Application 4 — Gait analysis on video

The clip is an 8-second 4K vertical of an elderly man walking with a cane (free Pexels stock, #14801276) — a classic clinical-screening scenario. I sample every 18th frame (12 frames over ~7 s), crop a vertical strip around the subject so he fills enough of the input that the pose lands, and run pose-0.4b on each crop.

Four sampled frames, with the live readout

Four frames from the gait clip with Sapiens2’s body skeleton and the per-frame readout. The cane is visible but the model doesn’t track it (it isn’t a body part); the keypoints capture the trunk, the shoulders, and the legs as he walks away from the camera.

Time-series

For each frame I compute three quantities:

Signed trunk lean — $\arctan2$ of the horizontal vs vertical components of the mid-shoulder→mid-hip vector. Positive ≈ leaning right (subject’s right, camera’s left).

Requirement A =
In the gait analysis text, how frequently are frames sampled from the clip?
Requirement B =
According to the gait analysis text, why is a vertical strip cropped around the subject before the pose model is run?
Requirement C =
Write the next part of the gait analysis text, picking up after the definition of signed trunk lean.

Given material =
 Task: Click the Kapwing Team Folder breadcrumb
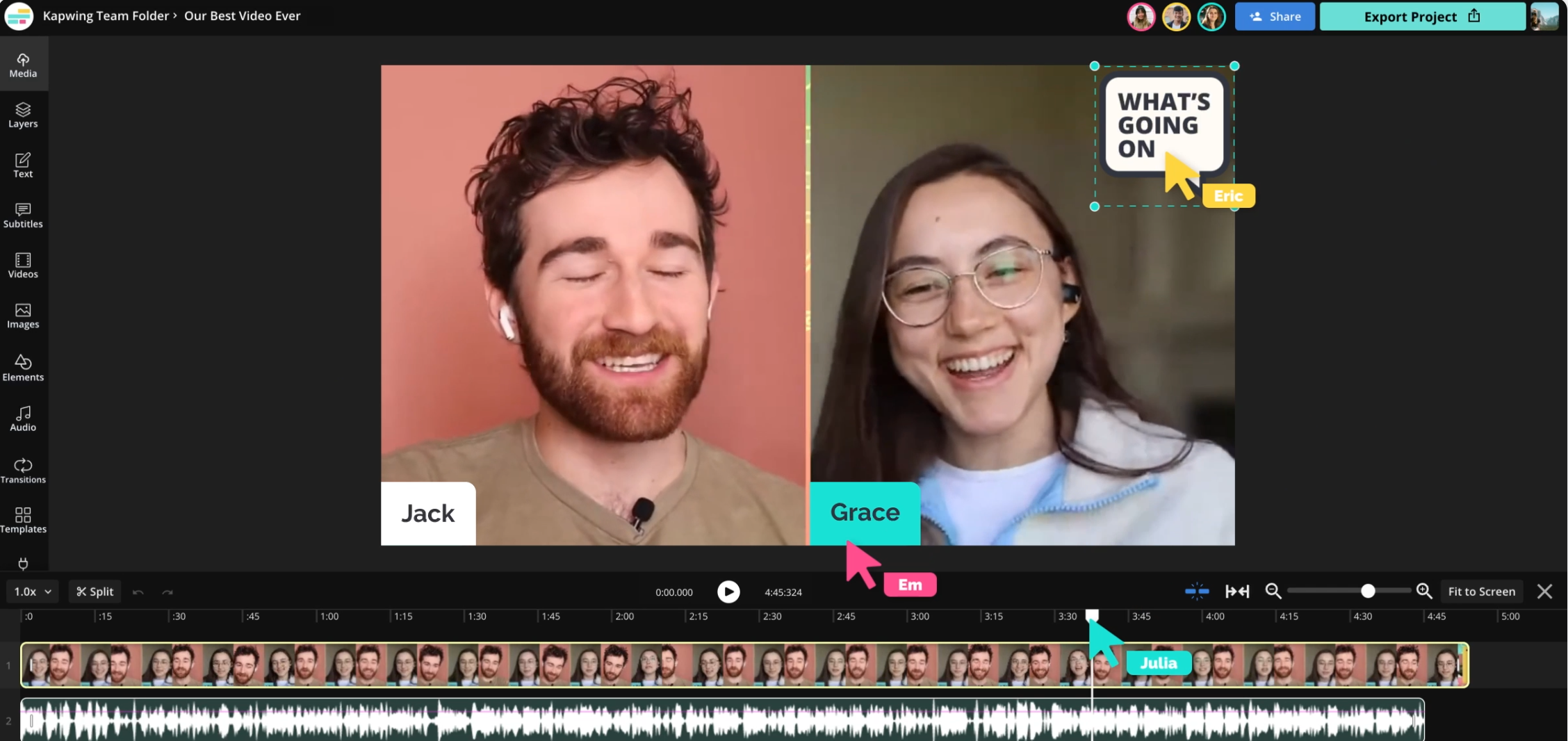(106, 16)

Expected answer A =
Every 18th frame is sampled, giving 12 frames over about 7 seconds.

Expected answer B =
The crop makes the subject fill enough of the input for the pose estimation to work. Without it, he would take up too small a part of the 4K vertical frame.

Expected answer C =
Head x deviation — horizontal offset of the nose from the mid-hip, normalised by frame width. Catches lateral sway.
Stride asymmetry — difference in normalised vertical position of the two ankles. A periodic signal would be ideal walking gait; a flat signal with a bias suggests an asymmetric step.

Three gait time-series across the 7-second walking clip, derived purely from per-frame Sapiens2 pose keypoints. The trunk-lean trace oscillates between roughly −3° and +5° — consistent with the mild side-to-side sway you can see in the video. The stride-asymmetry trace at the bottom shows small per-step deltas; with a higher sampling rate you would get a clean cyclic stride signal.

Annotated overlay video

The whole pipeline — model load + 12-frame inference + plotting — runs in ~22 s on M2 Max with no GPU. That is fast enough that you could rebuild the time-series in real time during a tele-rehab session, just by sampling at 1–2 fps.

What this almost does:

A real clinical gait analysis system would track the foot strike events directly from the ankle-y signal (zero-crossings of the velocity), compute stride length from the change in horizontal position between strikes, and report cadence (strides/min). All three derive trivially from the per-frame Sapiens2 outputs above.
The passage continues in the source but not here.